Ok, sorry, I just couldn`t read it, it got to much. I got to the next part where the boy speaks with a character (that is only referred as the man) who seems to be his biological father and some parts were better. The descriptions were on point, I understood what he was trying to say. And after that there were parts that I got, that were easier to read and even not bad. The biggest problem with this story is that I can`t really figure out what the story is. I ended up skimming the rest, parts where the boy and his father toy with chalices and the boy ends up drinking something that takes him to another realm. That`s when Onara takes the baby, which I presume is the boy, and leaves. The boy dreams of these things, sees other things, but whether these things are actually real or not is unclear. He visits these dreams again and we are taken to another place with a character called Dani. It jumps so much, even in the same scene, parts of the story missing that would help you to see the story he is obviously trying to tell you. Telling not showing, illogical jumps, sentences that I can`t quite figure out. It doesn`t make any sense. I did read the whole of his thank you note at the end. He thanks a lot of people and talks of adventures that would have made Blackbeard blanch white as snow and run with fear. Did the guy actually know all these people? Did he have these adventures? What I truly don`t understand, what completely escapes me, is why he didn`t get this read before he published.
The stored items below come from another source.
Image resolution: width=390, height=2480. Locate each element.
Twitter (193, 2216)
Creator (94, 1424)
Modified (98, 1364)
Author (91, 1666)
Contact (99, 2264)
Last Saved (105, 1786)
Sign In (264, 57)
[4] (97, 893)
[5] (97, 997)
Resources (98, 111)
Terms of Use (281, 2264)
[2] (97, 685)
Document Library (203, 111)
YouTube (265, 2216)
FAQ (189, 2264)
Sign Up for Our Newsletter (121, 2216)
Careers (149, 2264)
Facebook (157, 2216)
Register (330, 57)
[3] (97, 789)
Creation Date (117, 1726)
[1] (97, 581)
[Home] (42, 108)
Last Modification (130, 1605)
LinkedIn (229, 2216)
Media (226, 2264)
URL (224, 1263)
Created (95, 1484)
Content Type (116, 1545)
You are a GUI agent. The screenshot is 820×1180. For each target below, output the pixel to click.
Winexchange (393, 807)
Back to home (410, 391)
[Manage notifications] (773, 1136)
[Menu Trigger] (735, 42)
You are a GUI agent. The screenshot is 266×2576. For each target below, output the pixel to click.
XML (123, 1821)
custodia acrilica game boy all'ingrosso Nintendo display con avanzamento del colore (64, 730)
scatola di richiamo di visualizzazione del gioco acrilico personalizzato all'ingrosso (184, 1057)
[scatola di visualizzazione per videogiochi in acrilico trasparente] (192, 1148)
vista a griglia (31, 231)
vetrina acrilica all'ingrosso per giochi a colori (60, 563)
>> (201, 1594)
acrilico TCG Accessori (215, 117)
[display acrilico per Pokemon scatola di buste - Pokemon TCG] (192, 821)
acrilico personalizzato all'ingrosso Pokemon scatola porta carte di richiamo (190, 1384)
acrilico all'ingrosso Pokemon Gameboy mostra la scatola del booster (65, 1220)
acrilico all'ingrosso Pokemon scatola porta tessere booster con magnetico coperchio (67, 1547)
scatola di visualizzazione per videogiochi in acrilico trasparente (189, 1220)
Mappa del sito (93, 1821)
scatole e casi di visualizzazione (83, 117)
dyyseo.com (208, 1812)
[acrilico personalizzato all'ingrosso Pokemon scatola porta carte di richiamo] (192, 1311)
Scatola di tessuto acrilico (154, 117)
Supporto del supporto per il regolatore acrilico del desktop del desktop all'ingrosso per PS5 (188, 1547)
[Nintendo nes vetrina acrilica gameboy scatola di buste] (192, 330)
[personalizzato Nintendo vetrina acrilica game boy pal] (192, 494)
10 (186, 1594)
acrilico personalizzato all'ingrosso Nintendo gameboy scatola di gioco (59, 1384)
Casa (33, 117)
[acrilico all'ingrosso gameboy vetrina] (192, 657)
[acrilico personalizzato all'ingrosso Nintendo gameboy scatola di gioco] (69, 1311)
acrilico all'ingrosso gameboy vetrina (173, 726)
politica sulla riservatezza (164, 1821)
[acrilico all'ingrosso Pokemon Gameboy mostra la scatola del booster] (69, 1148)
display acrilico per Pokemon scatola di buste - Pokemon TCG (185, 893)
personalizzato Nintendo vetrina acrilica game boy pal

He talks about his editor but what kind of editor would have allowed all these errors to remain. Did he get it beta read? I know how hard it is to get beta readers, I`m having the same problem myself. It`s not easy but you have to do it, even if you have to pay someone, get it read. And surely anyone reading this is going to say what we`re saying now. Dylan, it isn`t ready.
Just downloaded the free pdf and read the prologue. Jack has hit it on the nose. I agree with his post completely. It is not the worst piece I have read, but its up there. The author never reveals the "Why" this is taking place. Just some cloaked dude reeking havoc on a city. No why he is doing it. After he levels the city, there is a break to the future that has a boy walking through the dead city in the future. Again, no why he is there or what was he looking for. If you can get passed his fancy sentences you can follow a little bit. But it is hard to get past it. On to chapter 1.
Okay, chapter 1 done. Yikes, one big drawn out conversation that answers very few questions. I understood everything, just still no purpose to this story. He makes this huge conversation between father and son, but answers no questions the son asks his father. It wasn't entirely bad, but there is absolutely nothing I can take from it to form any plot. This is rough.